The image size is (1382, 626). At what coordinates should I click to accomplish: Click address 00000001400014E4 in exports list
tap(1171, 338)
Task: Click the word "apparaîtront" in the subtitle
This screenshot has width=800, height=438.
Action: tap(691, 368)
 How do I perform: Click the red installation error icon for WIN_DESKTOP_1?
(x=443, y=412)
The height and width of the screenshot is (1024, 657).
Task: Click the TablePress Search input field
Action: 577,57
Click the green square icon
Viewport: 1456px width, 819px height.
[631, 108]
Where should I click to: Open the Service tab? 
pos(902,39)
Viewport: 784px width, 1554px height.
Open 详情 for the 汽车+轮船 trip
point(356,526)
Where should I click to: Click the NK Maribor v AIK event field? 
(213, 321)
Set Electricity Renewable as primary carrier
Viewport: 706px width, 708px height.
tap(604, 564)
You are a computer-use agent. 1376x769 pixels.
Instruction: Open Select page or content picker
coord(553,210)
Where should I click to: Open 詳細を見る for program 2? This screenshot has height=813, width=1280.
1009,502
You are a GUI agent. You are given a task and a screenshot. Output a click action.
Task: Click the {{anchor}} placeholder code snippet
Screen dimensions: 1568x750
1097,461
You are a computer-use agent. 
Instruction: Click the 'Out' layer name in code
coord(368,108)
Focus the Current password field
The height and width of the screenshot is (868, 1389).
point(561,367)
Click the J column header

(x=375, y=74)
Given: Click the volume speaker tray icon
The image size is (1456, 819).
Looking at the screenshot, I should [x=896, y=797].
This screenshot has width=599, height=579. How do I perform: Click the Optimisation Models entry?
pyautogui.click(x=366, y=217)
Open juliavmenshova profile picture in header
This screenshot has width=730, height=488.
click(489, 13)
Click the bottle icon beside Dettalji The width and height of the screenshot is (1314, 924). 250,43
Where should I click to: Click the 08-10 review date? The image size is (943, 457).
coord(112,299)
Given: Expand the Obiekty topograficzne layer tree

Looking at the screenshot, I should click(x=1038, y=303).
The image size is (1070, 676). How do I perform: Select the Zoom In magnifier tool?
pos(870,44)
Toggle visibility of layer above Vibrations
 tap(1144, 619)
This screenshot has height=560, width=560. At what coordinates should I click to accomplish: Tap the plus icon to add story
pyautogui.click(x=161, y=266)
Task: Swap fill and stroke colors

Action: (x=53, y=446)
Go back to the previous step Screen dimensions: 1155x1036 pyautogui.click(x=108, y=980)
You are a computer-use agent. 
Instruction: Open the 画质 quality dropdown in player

■ ■ ■

Description of the task: Rewrite all of the records above, putting "Settings tab" wherever "Service tab" appears and leaving everything else unchanged.

Output for this exercise:
The image size is (1382, 626). At what coordinates should I click to accomplish: Click address 00000001400014E4 in exports list
tap(1171, 338)
Task: Click the word "apparaîtront" in the subtitle
This screenshot has width=800, height=438.
Action: tap(691, 368)
 How do I perform: Click the red installation error icon for WIN_DESKTOP_1?
(x=443, y=412)
The height and width of the screenshot is (1024, 657).
Task: Click the TablePress Search input field
Action: 577,57
Click the green square icon
Viewport: 1456px width, 819px height.
[631, 108]
Where should I click to: Open the Settings tab? 
pos(902,39)
Viewport: 784px width, 1554px height.
Open 详情 for the 汽车+轮船 trip
point(356,526)
Where should I click to: Click the NK Maribor v AIK event field? 
(213, 321)
Set Electricity Renewable as primary carrier
Viewport: 706px width, 708px height.
tap(604, 564)
You are a computer-use agent. 1376x769 pixels.
Instruction: Open Select page or content picker
coord(553,210)
Where should I click to: Open 詳細を見る for program 2? This screenshot has height=813, width=1280.
1009,502
You are a GUI agent. You are given a task and a screenshot. Output a click action.
Task: Click the {{anchor}} placeholder code snippet
Screen dimensions: 1568x750
1097,461
You are a computer-use agent. 
Instruction: Click the 'Out' layer name in code
coord(368,108)
Focus the Current password field
The height and width of the screenshot is (868, 1389).
point(561,367)
Click the J column header

(x=375, y=74)
Given: Click the volume speaker tray icon
The image size is (1456, 819).
Looking at the screenshot, I should [x=896, y=797].
This screenshot has width=599, height=579. How do I perform: Click the Optimisation Models entry?
pyautogui.click(x=366, y=217)
Open juliavmenshova profile picture in header
This screenshot has width=730, height=488.
click(489, 13)
Click the bottle icon beside Dettalji The width and height of the screenshot is (1314, 924). 250,43
Where should I click to: Click the 08-10 review date? The image size is (943, 457).
coord(112,299)
Given: Expand the Obiekty topograficzne layer tree

Looking at the screenshot, I should click(x=1038, y=303).
The image size is (1070, 676). How do I perform: Select the Zoom In magnifier tool?
pos(870,44)
Toggle visibility of layer above Vibrations
 tap(1144, 619)
This screenshot has height=560, width=560. At what coordinates should I click to accomplish: Tap the plus icon to add story
pyautogui.click(x=161, y=266)
Task: Swap fill and stroke colors

Action: (x=53, y=446)
Go back to the previous step Screen dimensions: 1155x1036 pyautogui.click(x=108, y=980)
You are a computer-use agent. 
Instruction: Open the 画质 quality dropdown in player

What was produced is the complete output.